__EXERCISE DETAILS__
Rewrite all of the data below as a numbered list, omitting blank lines.

(Pointing records for text and elements)
════

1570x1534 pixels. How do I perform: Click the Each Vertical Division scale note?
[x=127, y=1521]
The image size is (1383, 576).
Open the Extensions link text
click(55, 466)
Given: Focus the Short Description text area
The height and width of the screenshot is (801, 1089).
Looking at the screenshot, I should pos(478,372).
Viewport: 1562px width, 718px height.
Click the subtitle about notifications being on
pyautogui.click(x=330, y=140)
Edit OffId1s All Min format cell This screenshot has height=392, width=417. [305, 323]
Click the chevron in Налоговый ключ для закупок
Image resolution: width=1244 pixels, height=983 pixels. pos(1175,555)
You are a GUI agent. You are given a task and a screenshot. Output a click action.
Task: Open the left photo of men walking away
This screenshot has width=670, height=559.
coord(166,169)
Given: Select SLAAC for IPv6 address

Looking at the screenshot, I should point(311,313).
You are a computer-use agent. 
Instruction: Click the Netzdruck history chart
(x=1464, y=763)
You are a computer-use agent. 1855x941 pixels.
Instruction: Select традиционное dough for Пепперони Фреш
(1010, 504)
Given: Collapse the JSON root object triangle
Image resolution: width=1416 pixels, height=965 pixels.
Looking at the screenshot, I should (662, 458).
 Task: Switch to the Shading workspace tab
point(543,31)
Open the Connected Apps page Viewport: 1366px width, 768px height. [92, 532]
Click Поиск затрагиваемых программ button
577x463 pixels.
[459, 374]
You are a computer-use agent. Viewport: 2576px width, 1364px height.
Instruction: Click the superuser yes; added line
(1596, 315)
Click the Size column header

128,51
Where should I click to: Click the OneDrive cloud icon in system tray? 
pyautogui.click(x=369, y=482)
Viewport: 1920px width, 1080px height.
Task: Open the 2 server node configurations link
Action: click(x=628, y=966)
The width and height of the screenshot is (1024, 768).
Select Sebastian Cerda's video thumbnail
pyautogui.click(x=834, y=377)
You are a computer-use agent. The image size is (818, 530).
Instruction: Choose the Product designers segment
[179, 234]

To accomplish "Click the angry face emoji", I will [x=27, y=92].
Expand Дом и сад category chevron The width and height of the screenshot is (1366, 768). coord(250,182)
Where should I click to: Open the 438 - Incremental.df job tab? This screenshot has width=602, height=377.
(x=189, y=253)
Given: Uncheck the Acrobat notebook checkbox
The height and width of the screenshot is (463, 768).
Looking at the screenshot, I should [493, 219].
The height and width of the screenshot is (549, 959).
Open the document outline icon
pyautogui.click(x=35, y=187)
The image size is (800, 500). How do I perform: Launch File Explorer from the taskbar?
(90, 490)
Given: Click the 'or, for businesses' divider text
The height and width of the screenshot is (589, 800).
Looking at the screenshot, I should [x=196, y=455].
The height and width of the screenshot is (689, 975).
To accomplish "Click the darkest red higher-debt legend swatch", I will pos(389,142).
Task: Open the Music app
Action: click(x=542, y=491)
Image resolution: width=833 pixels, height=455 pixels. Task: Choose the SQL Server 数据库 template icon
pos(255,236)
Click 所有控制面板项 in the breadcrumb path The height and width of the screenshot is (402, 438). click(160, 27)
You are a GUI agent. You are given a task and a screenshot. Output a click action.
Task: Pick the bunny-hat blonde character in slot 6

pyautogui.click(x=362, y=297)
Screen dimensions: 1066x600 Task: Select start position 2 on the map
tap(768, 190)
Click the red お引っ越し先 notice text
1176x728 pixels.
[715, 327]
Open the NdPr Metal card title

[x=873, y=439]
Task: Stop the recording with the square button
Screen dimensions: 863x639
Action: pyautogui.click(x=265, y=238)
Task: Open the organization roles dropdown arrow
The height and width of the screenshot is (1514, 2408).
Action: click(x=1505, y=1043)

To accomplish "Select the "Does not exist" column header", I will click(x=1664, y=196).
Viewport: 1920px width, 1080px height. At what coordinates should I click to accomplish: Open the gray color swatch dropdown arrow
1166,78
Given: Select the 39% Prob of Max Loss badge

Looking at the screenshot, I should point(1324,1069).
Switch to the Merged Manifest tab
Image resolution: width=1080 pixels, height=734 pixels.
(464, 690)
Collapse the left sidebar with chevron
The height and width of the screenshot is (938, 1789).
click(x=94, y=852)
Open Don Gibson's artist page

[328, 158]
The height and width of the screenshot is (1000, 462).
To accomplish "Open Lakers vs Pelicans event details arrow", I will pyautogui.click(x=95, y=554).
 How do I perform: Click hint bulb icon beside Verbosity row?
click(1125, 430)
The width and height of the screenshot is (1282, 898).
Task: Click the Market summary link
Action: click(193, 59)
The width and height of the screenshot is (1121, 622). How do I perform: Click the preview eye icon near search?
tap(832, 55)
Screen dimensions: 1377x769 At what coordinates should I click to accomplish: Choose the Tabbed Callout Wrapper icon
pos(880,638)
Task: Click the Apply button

════

__RIGHT ANSWER__
1. 1570x1534 pixels. How do I perform: Click the Each Vertical Division scale note?
2. [x=127, y=1521]
3. The image size is (1383, 576).
4. Open the Extensions link text
5. click(55, 466)
6. Given: Focus the Short Description text area
7. The height and width of the screenshot is (801, 1089).
8. Looking at the screenshot, I should pos(478,372).
9. Viewport: 1562px width, 718px height.
10. Click the subtitle about notifications being on
11. pyautogui.click(x=330, y=140)
12. Edit OffId1s All Min format cell This screenshot has height=392, width=417. [305, 323]
13. Click the chevron in Налоговый ключ для закупок
14. Image resolution: width=1244 pixels, height=983 pixels. pos(1175,555)
15. You are a GUI agent. You are given a task and a screenshot. Output a click action.
16. Task: Open the left photo of men walking away
17. This screenshot has width=670, height=559.
18. coord(166,169)
19. Given: Select SLAAC for IPv6 address
20. Looking at the screenshot, I should point(311,313).
21. You are a computer-use agent. 
22. Instruction: Click the Netzdruck history chart
23. (x=1464, y=763)
24. You are a computer-use agent. 1855x941 pixels.
25. Instruction: Select традиционное dough for Пепперони Фреш
26. (1010, 504)
27. Given: Collapse the JSON root object triangle
28. Image resolution: width=1416 pixels, height=965 pixels.
29. Looking at the screenshot, I should (662, 458).
30.  Task: Switch to the Shading workspace tab
31. point(543,31)
32. Open the Connected Apps page Viewport: 1366px width, 768px height. [92, 532]
33. Click Поиск затрагиваемых программ button
34. 577x463 pixels.
35. [459, 374]
36. You are a computer-use agent. Viewport: 2576px width, 1364px height.
37. Instruction: Click the superuser yes; added line
38. (1596, 315)
39. Click the Size column header
40. 128,51
41. Where should I click to: Click the OneDrive cloud icon in system tray? 
42. pyautogui.click(x=369, y=482)
43. Viewport: 1920px width, 1080px height.
44. Task: Open the 2 server node configurations link
45. Action: click(x=628, y=966)
46. The width and height of the screenshot is (1024, 768).
47. Select Sebastian Cerda's video thumbnail
48. pyautogui.click(x=834, y=377)
49. You are a computer-use agent. The image size is (818, 530).
50. Instruction: Choose the Product designers segment
51. [179, 234]
52. To accomplish "Click the angry face emoji", I will [x=27, y=92].
53. Expand Дом и сад category chevron The width and height of the screenshot is (1366, 768). coord(250,182)
54. Where should I click to: Open the 438 - Incremental.df job tab? This screenshot has width=602, height=377.
55. (x=189, y=253)
56. Given: Uncheck the Acrobat notebook checkbox
57. The height and width of the screenshot is (463, 768).
58. Looking at the screenshot, I should [493, 219].
59. The height and width of the screenshot is (549, 959).
60. Open the document outline icon
61. pyautogui.click(x=35, y=187)
62. The image size is (800, 500). How do I perform: Launch File Explorer from the taskbar?
63. (90, 490)
64. Given: Click the 'or, for businesses' divider text
65. The height and width of the screenshot is (589, 800).
66. Looking at the screenshot, I should [x=196, y=455].
67. The height and width of the screenshot is (689, 975).
68. To accomplish "Click the darkest red higher-debt legend swatch", I will pos(389,142).
69. Task: Open the Music app
70. Action: click(x=542, y=491)
71. Image resolution: width=833 pixels, height=455 pixels. Task: Choose the SQL Server 数据库 template icon
72. pos(255,236)
73. Click 所有控制面板项 in the breadcrumb path The height and width of the screenshot is (402, 438). click(160, 27)
74. You are a GUI agent. You are given a task and a screenshot. Output a click action.
75. Task: Pick the bunny-hat blonde character in slot 6
76. pyautogui.click(x=362, y=297)
77. Screen dimensions: 1066x600 Task: Select start position 2 on the map
78. tap(768, 190)
79. Click the red お引っ越し先 notice text
80. 1176x728 pixels.
81. [715, 327]
82. Open the NdPr Metal card title
83. [x=873, y=439]
84. Task: Stop the recording with the square button
85. Screen dimensions: 863x639
86. Action: pyautogui.click(x=265, y=238)
87. Task: Open the organization roles dropdown arrow
88. The height and width of the screenshot is (1514, 2408).
89. Action: click(x=1505, y=1043)
90. To accomplish "Select the "Does not exist" column header", I will click(x=1664, y=196).
91. Viewport: 1920px width, 1080px height. At what coordinates should I click to accomplish: Open the gray color swatch dropdown arrow
92. 1166,78
93. Given: Select the 39% Prob of Max Loss badge
94. Looking at the screenshot, I should point(1324,1069).
95. Switch to the Merged Manifest tab
96. Image resolution: width=1080 pixels, height=734 pixels.
97. (464, 690)
98. Collapse the left sidebar with chevron
99. The height and width of the screenshot is (938, 1789).
100. click(x=94, y=852)
101. Open Don Gibson's artist page
102. [328, 158]
103. The height and width of the screenshot is (1000, 462).
104. To accomplish "Open Lakers vs Pelicans event details arrow", I will pyautogui.click(x=95, y=554).
105.  How do I perform: Click hint bulb icon beside Verbosity row?
106. click(1125, 430)
107. The width and height of the screenshot is (1282, 898).
108. Task: Click the Market summary link
109. Action: click(193, 59)
110. The width and height of the screenshot is (1121, 622). How do I perform: Click the preview eye icon near search?
111. tap(832, 55)
112. Screen dimensions: 1377x769 At what coordinates should I click to accomplish: Choose the Tabbed Callout Wrapper icon
113. pos(880,638)
114. Task: Click the Apply button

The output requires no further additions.